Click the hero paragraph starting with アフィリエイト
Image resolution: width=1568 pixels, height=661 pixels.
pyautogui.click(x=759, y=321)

...

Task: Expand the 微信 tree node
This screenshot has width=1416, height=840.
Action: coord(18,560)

> **Work instructions**
Put the lines into a numbered list, leaving out any blank lines. Start at the line containing "Click the hero" and end after the line containing "pyautogui.click(x=759, y=321)".

> **Solved exercise**
1. Click the hero paragraph starting with アフィリエイト
2. Image resolution: width=1568 pixels, height=661 pixels.
3. pyautogui.click(x=759, y=321)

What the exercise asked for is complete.